TEXTO DE ESTUDO =

....

As mulheres representam uma parcela muito considerável do universo global da população imigrante que chega a Portugal. Segundo dados do SEF e da Direção Geral da administração interna (2012) estão registados/as 11.301 cidadãos e cidadãs de outros países da União Europeia e 15.656 estrangeiros /as oriundos/as de outros países que não os da União Europeia. Ressaltamos que não há contabilização exata do número de mulheres, mas a constatação que são a maioria da população migrante recém-chegada ao país. Em 2007 Malheiros afirmou que as mulheres representavam, há cinco anos atrás, quase 60% da população estrangeira, número que tem vindo a crescer.

Com o intuito claro que dar visibilidade ao essencial, ou seja, materializar, como se de uma fotografia se tratasse, às discriminações, violências de género e indicadores de saúde psicológica, física e sexual/reprodutiva que as mulheres grávidas imigrantes em Portugal vivenciam, dediquei uns largos meses a uma investigação#, no campo da Psicologia Clinica e da Saúde sobre estes temas. Os resultados obtidos permitiram verificar que as 21 mulheres grávidas e/ou com uma experiencia recente de maternidade no nosso país, de diferentes nacionalidades# que fizeram parte do referido estudo, apresentam indicadores de saúde psicológica, física e sexual/reprodutiva preocupantes, assim como níveis elevados de exposição à violência e à discriminação, existindo um padrão recorrente de não reconhecimento da sintomatologia experienciada e de falta de assistência médica.

Ficou bem patente que este facto deve constituir um alerta para as instituições de saúde, outras instituições governamentais e privadas, associações de imigrantes e ONG's. Apesar do SNS ser, ainda, tendencialmente gratuito para as mulheres grávidas, é notório que há uma inibição clara do seu uso por parte das imigrantes, o que poderá estar relacionado com a estranheza do sistema (e.g., ausência de serviços de tradução e interpretação).

Os valores elevados de sintomatologia psicopatológica encontrados, bem como o não reconhecimento e as não respostas a esta evidência, são motivo de alarme. Constatamos, igualmente, que a precariedade e os, deveras, parcos recursos de muitas destas mulheres, bastante jovens, e suas famílias, sobretudo oriundas da Europa Central, da África e da Ásia, clama por uma visibilidade pública e por providenciar formas de reduzir as diferenças de oportunidades entre estas e as mulheres autóctones, através da disseminação de informação sobre saúde geral e, mais especificamente, sobre saúde sexual/reprodutiva e saúde mental, na sua língua materna e numa linguagem que seja entendida de forma clara.

....

Itens de dados recolhidos =

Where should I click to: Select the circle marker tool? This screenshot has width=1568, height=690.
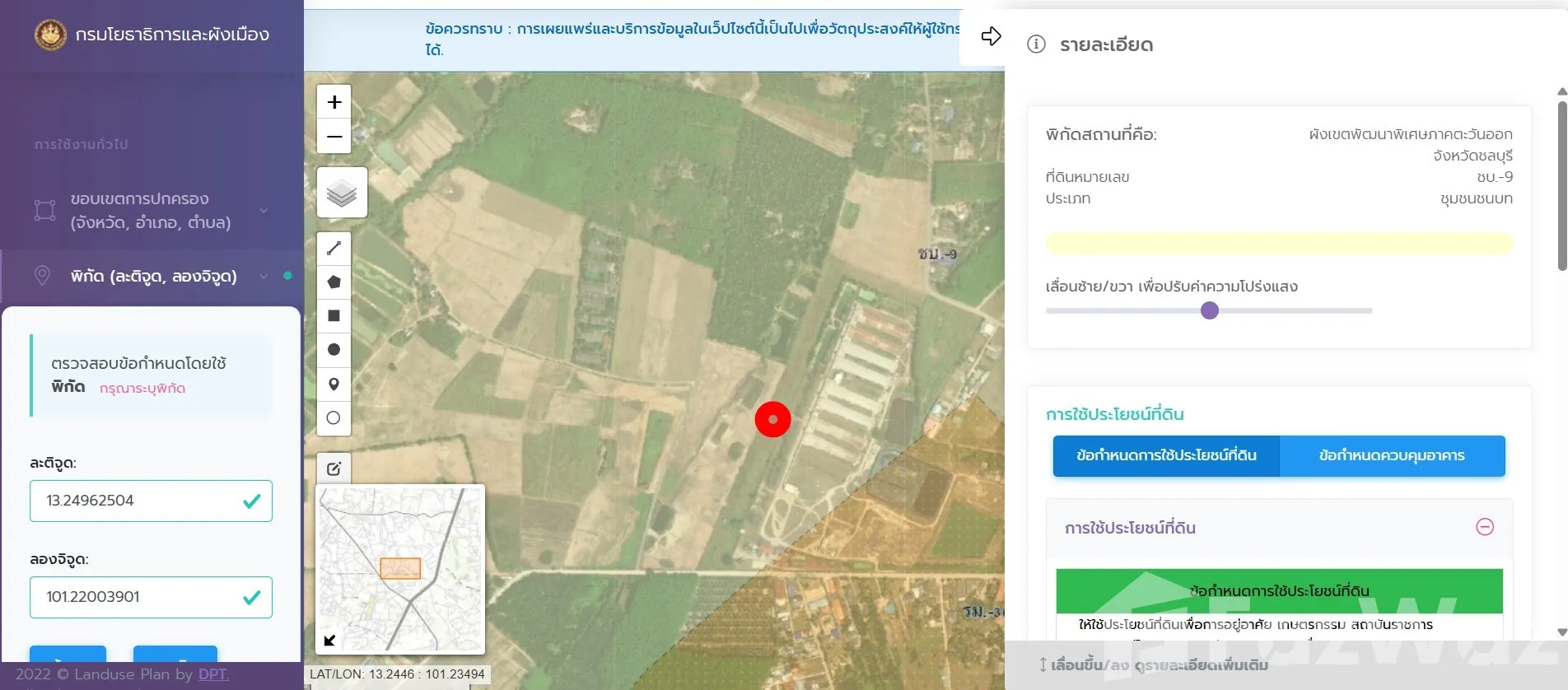(x=334, y=418)
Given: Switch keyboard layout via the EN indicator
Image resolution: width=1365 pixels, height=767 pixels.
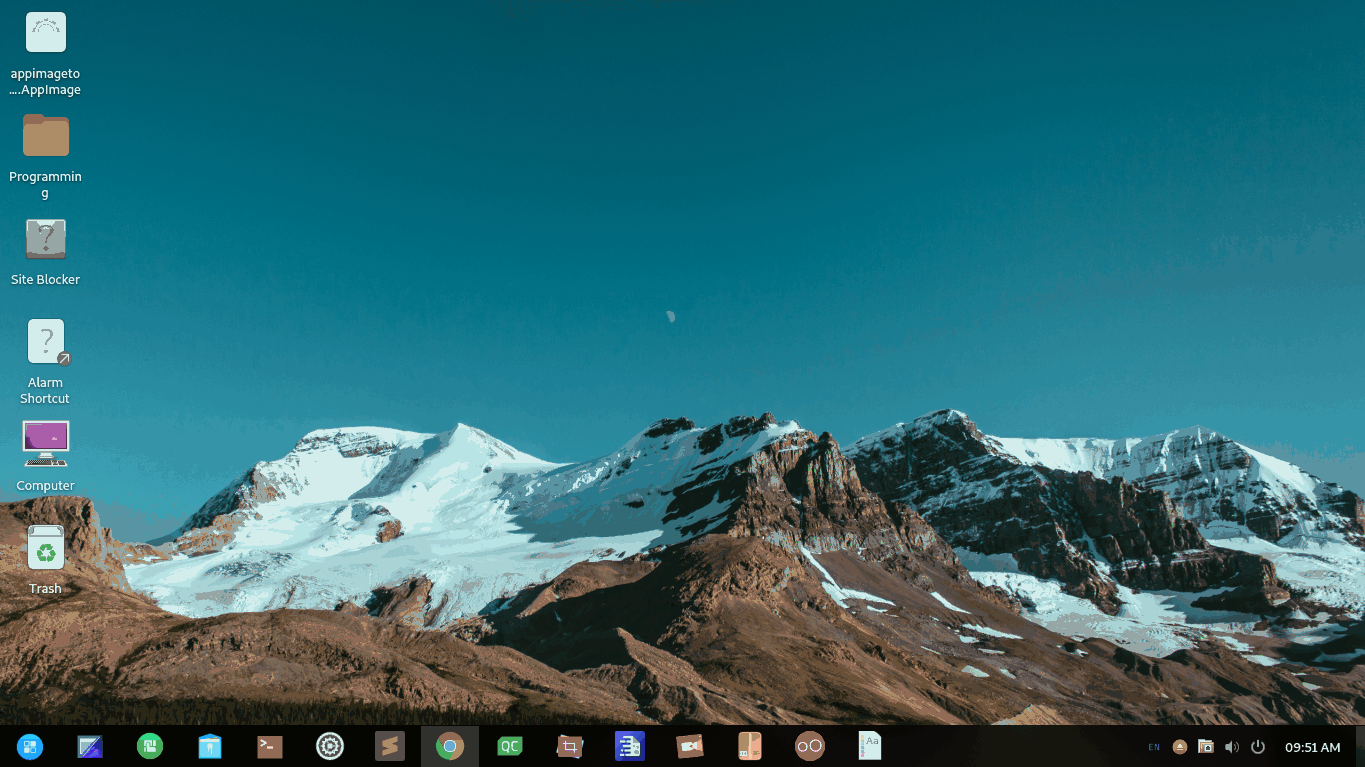Looking at the screenshot, I should 1153,747.
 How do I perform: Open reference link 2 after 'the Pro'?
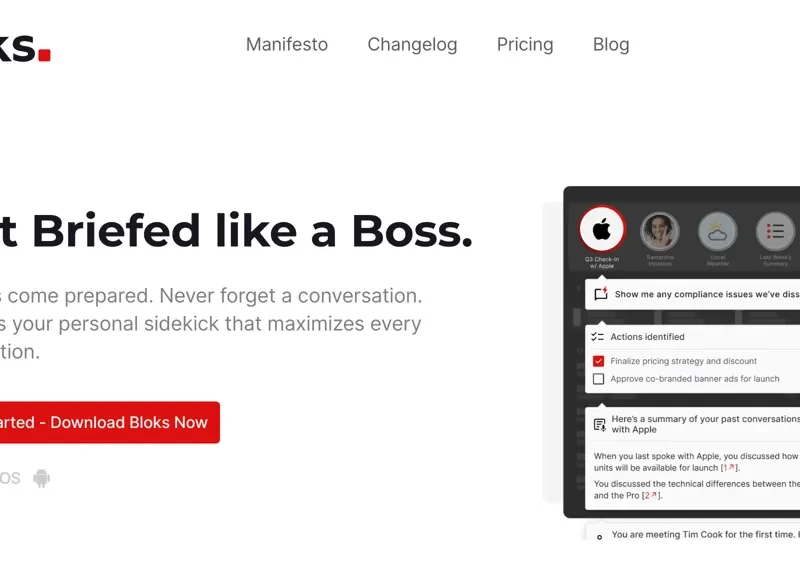pyautogui.click(x=650, y=495)
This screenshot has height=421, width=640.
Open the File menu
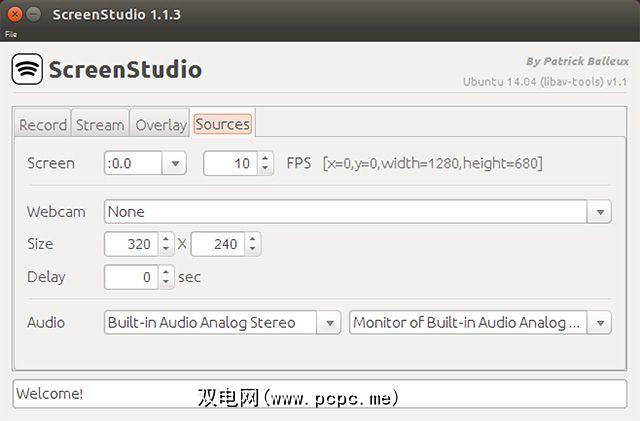click(x=10, y=33)
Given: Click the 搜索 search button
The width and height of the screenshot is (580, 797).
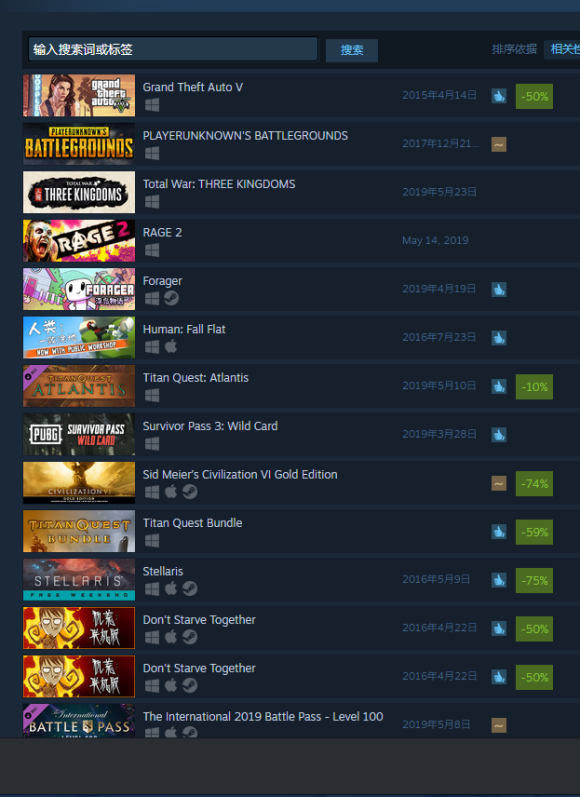Looking at the screenshot, I should (352, 50).
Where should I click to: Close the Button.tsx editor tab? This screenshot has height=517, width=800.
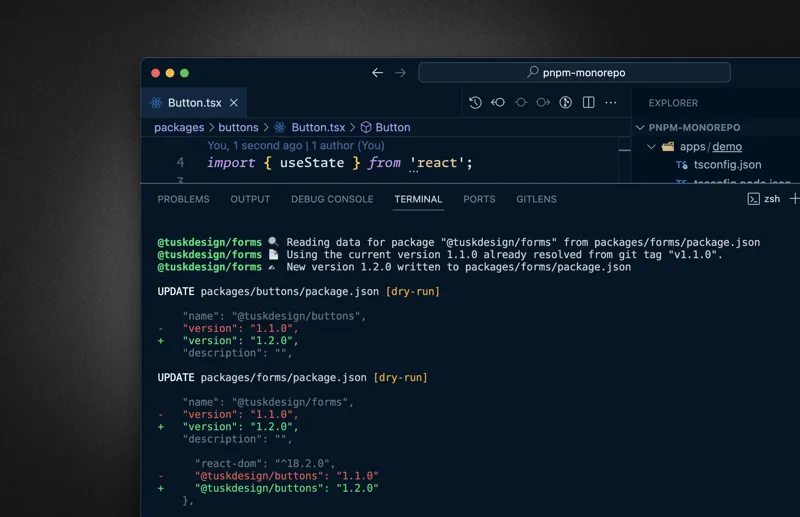(x=234, y=103)
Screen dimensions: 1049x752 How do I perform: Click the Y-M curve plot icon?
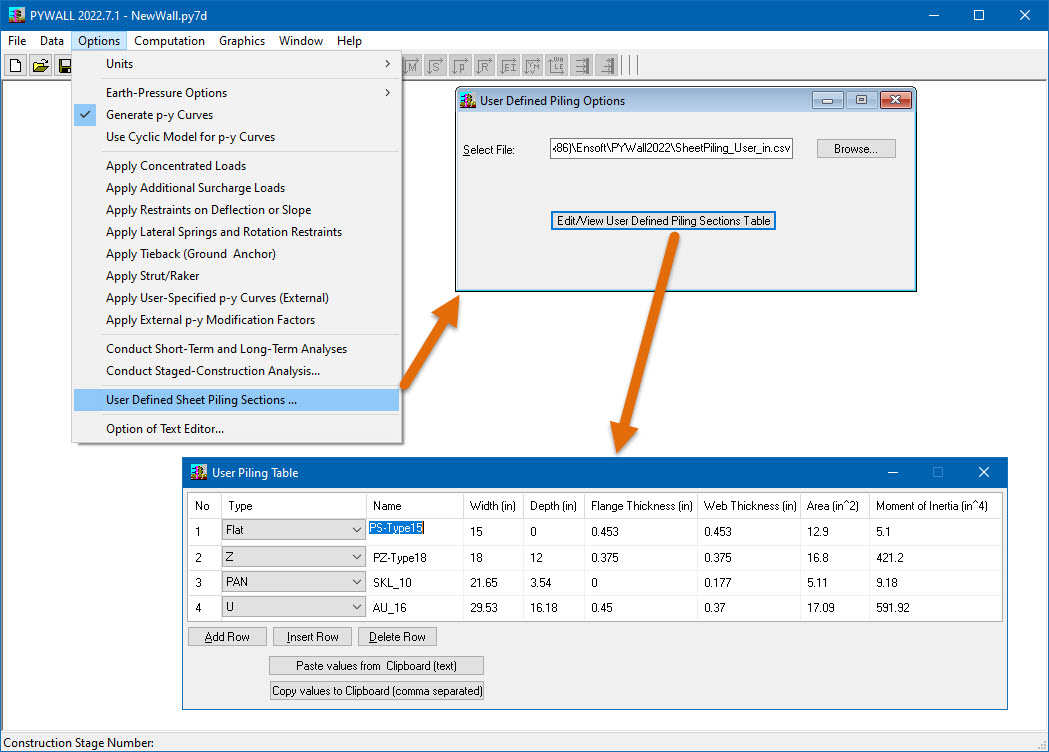click(x=532, y=65)
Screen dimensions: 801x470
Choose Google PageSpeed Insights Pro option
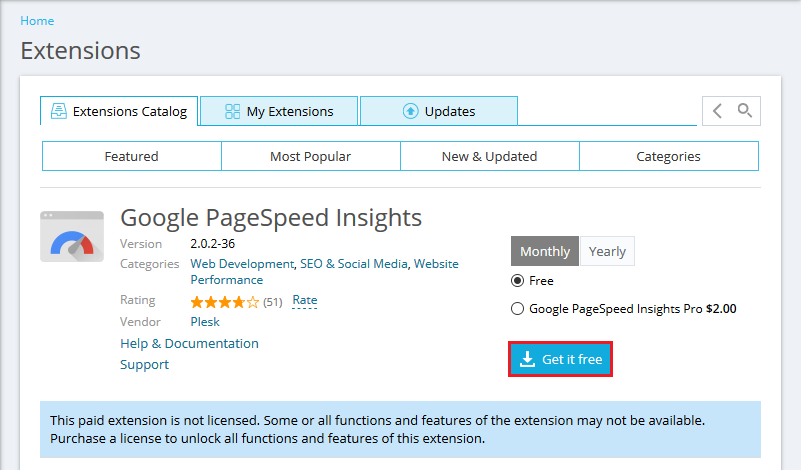[x=517, y=309]
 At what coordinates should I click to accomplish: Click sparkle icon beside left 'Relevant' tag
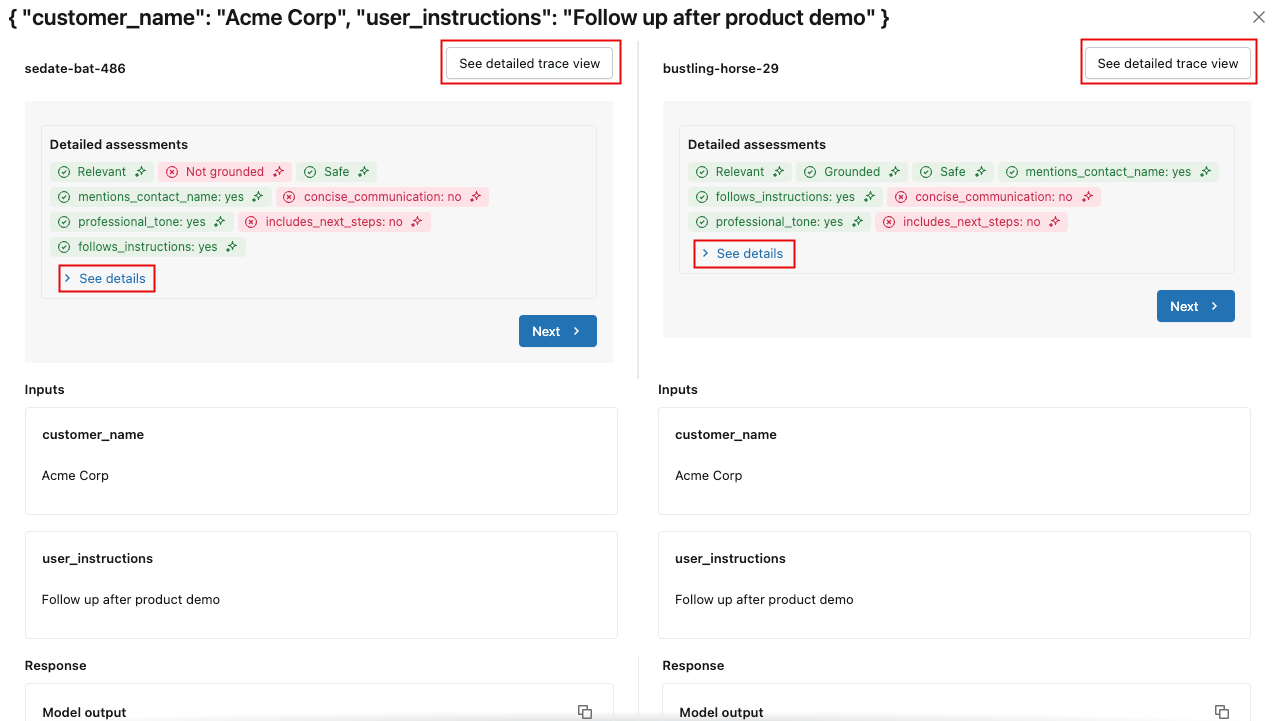[x=141, y=172]
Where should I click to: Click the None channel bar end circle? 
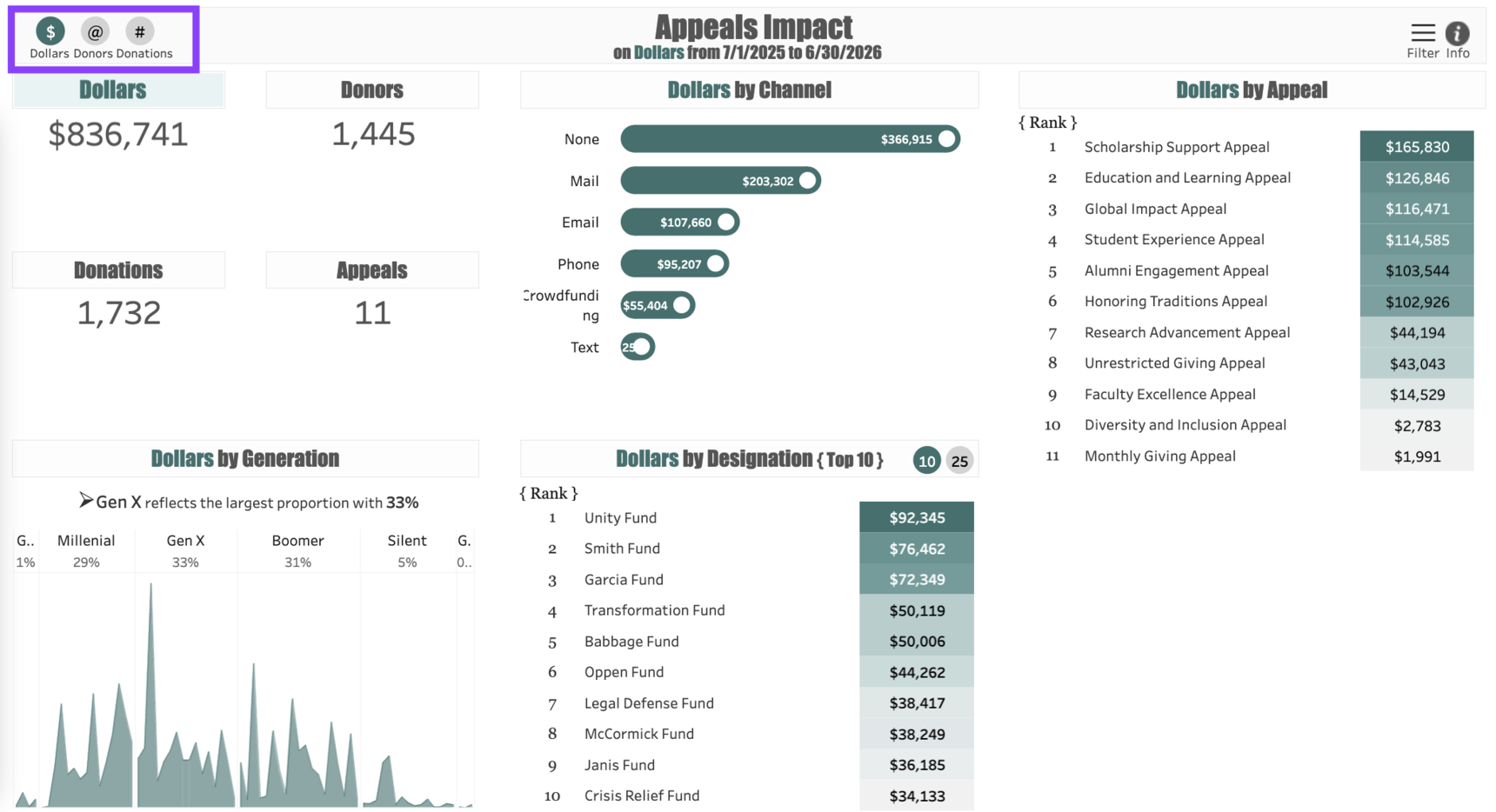946,139
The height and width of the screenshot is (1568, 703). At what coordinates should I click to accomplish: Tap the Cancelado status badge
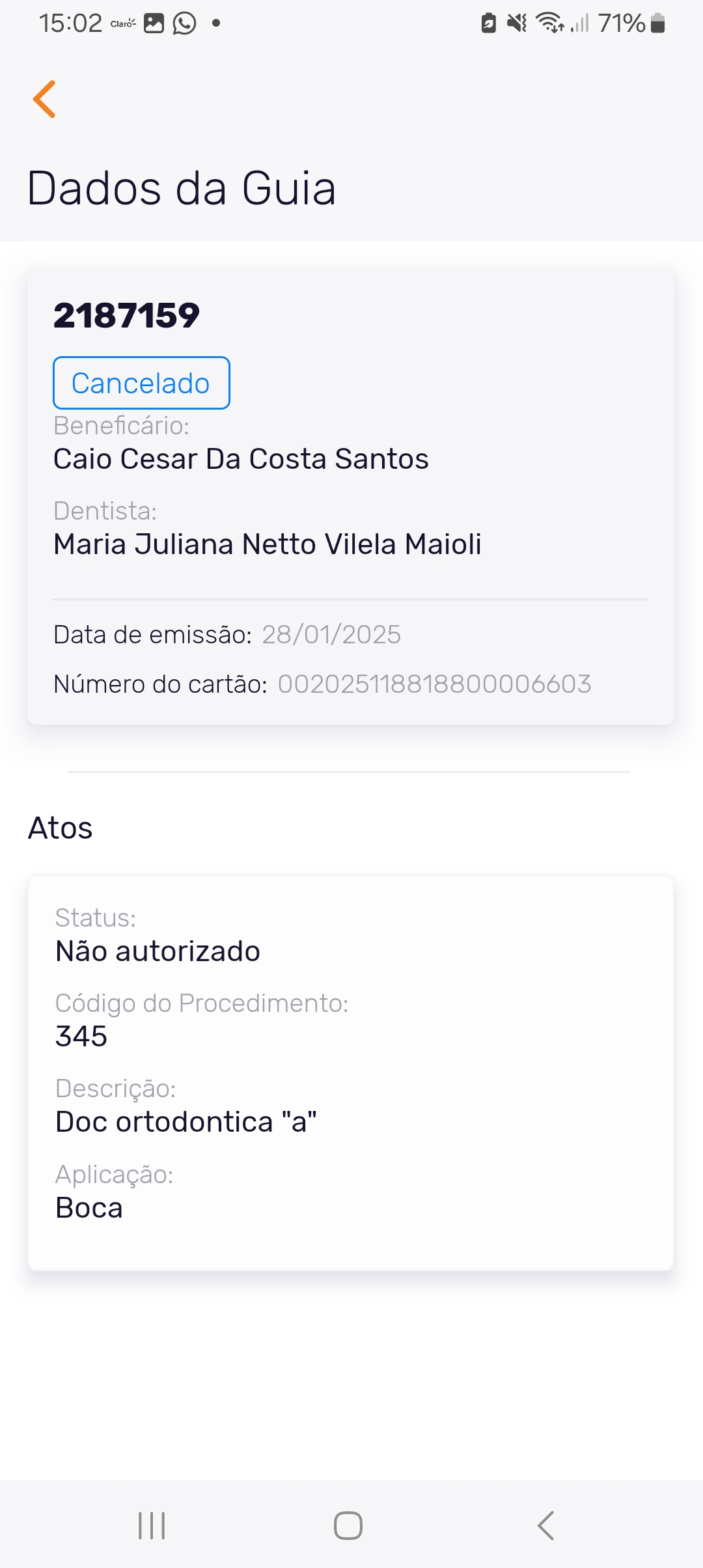[141, 383]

....

Dê seguimento ao texto sobre as mulheres grávidas imigrantes em Portugal, começando logo após a sua última frase. Os itens não têm qualquer papel neste exercício.

RESPOSTA ESPERADA =
Destas mulheres 5 foram/são vítimas de violência pelos parceiros. Muitas outras foram/são vítimas de outras formas de violência de género, como a discriminação, a humilhação, a xenofobia e o racismo. Apenas 2 destas vítimas estão a ter acompanhamento psicológico! E aqui surge, mais uma vez, a necessidade imperativa de tornar Visível aos olhos de todos/as o Essencial. Tem de ser criado, de imediato, um plano de formação específica na área da violência de género contra mulheres imigrantes, dirigido a estas mulheres e a profissionais de saúde que lidam de perto com comunidades imigrantes. Para que a iniciativa de revelação da violência possa partir das vítimas ou dos/as profissionais que com elas trabalham é preciso esclarecer sobre os seus direitos, dando visibilidade ao problema, que como se constata é transversal a todas as idades, etnias, nacionalidades, graus académicos e estatutos socioeconómicos.

Portugal está claramente numa fase de readaptação, estando a tornar-se um país com menos recursos económicos, logo menos apelativo para as populações imigrantes. Ainda assim, continua a ser um território que é visto como um "novo mundo" de oportunidades, sobretudo para as populações oriundas de África, Ásia e dos países mais pobres da Europa, como a Roménia, a Bulgária e Albânia, entre outros.

Assim, cabe-nos a nós, investigadoras/es, tornar o essencial visível aos olhos, pois a vida e saúde destas mulheres e dos/as seus/suas filhos/as é um direito universal.